目次

  1. 評価は上司が行うもの
  2. 生産性の低下を招く理由
  3. 中間管理職の評価はチーム成績
  4. 経営者が評価で果たすべき役割

 筆者は、360度評価を導入していた会社のコンサルティングを請け負ったことが何度もあります。そういう会社は上司を評価したり指示に従わなかったりする社員が必ずと言っていいほどいて、上層部が存在に手を焼いています。そもそも評価というものは、上の立場にいる人が下の位置にいる人に行うものです。上司より責任が軽い社員が、上の立場の人を評価するなんておかしな話ですよね。

 「あなたにとって上司はよい上司ですか」という問いがあったとしましょう。この質問を投げかけられた部下は、上司のよしあしを自分の尺度で評価できると思ってしまう、言い換えれば無意識のうちに「自分は上司よりも上の立場にいる」という経験を重ねてしまうわけです。360度評価を続けるほど、その意識は濃くなっていきます。

 そのうちに、部下は「自分の考えに合わない」、「これをやると大変だからやりたくない」、あるいは「自分にメリットがない」などと言い始め、上司の指示に従おうとしなくなるでしょう。指示された内容をやるかやらないかの選択権が自分にあると勘違いしてしまうようになるわけです。

 本来、社員は上司が望む成果を出すために集中すべきです。しかし、360度評価が浸透している会社では、誰もが上司以外の評価を意識しなければならなくなるため集中力がそがれ、組織全体の生産性が低下してしまいます。

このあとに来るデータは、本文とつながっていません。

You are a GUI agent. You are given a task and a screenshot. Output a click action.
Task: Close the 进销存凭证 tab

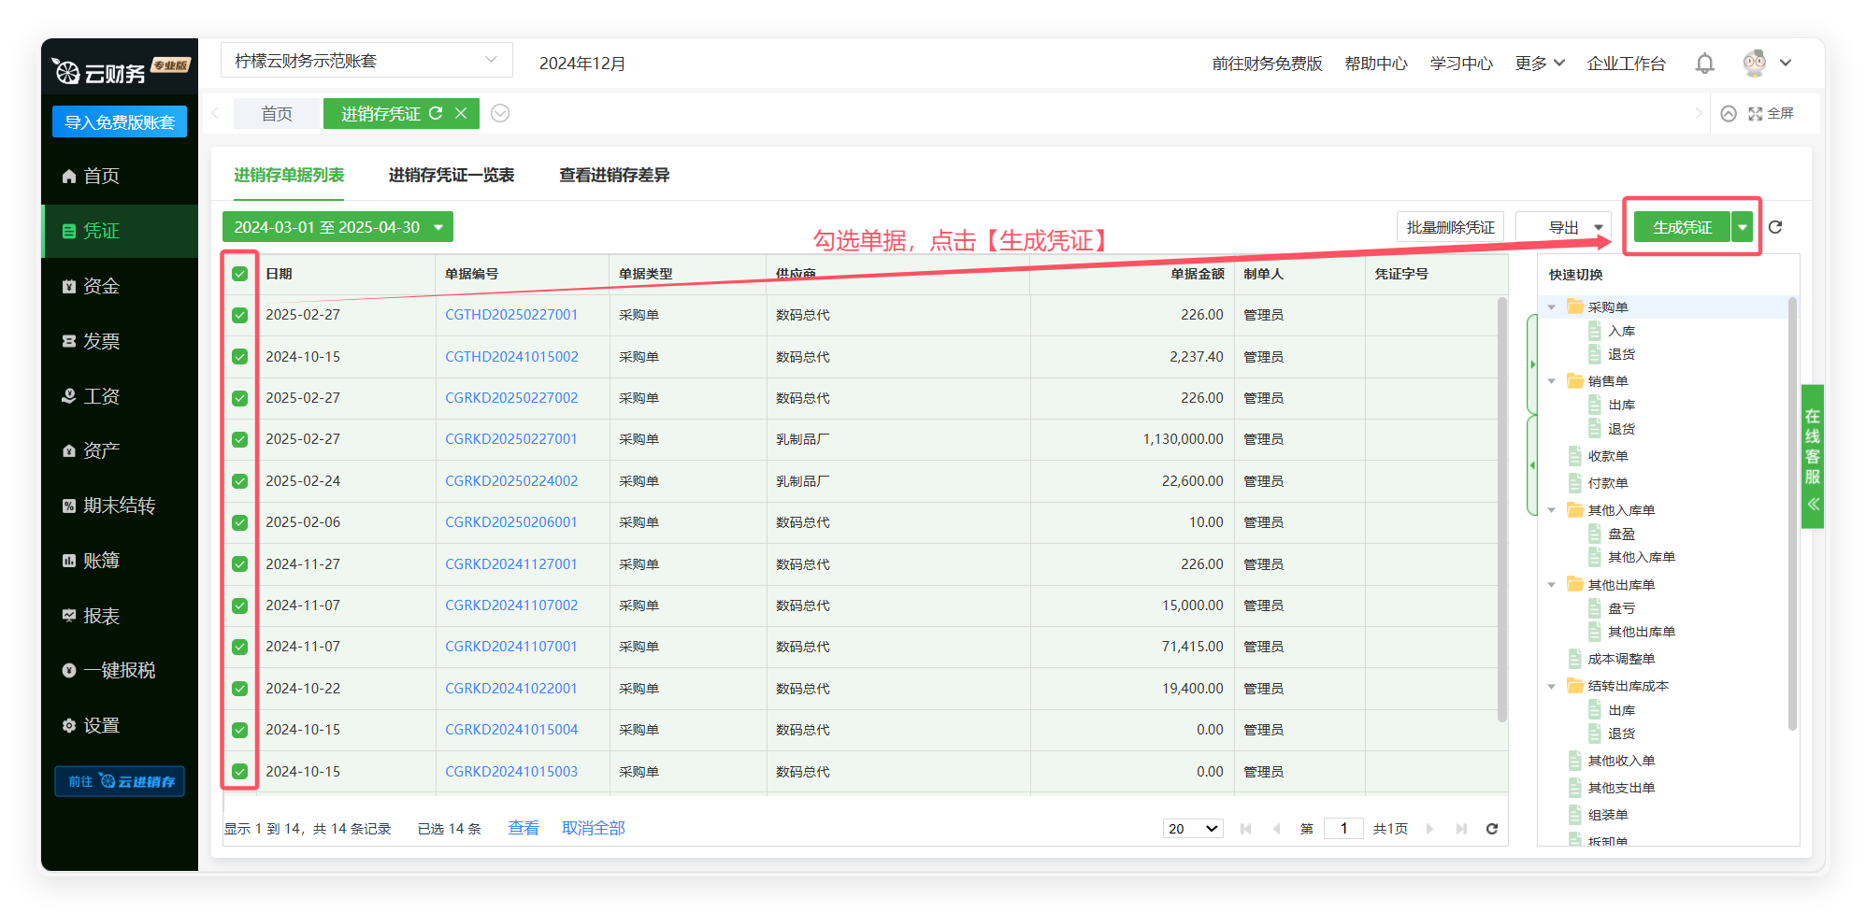pos(461,113)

 それに、部下から高い評価を得ている社員が、必ずしも会社にとって有益な人材とは限りません。会社のトップである経営者は、売り上げや利益といった成果につながる働きをする社員が必要だと考えているでしょう。しかし、部下にとっての理想的な上司は、できるだけストレスをかけずに働かせてくれる人、仕事がうまくいかなくても何も言わないでいてくれる人などということがあり得ます。

和田垣幸生さんの寄稿をもとに編集部作成

 厄介なのはこのような問題が組織内で起きていたとしても、360度評価のせいとは気が付きにくいことです。それは因果関係が分かりにくいからです。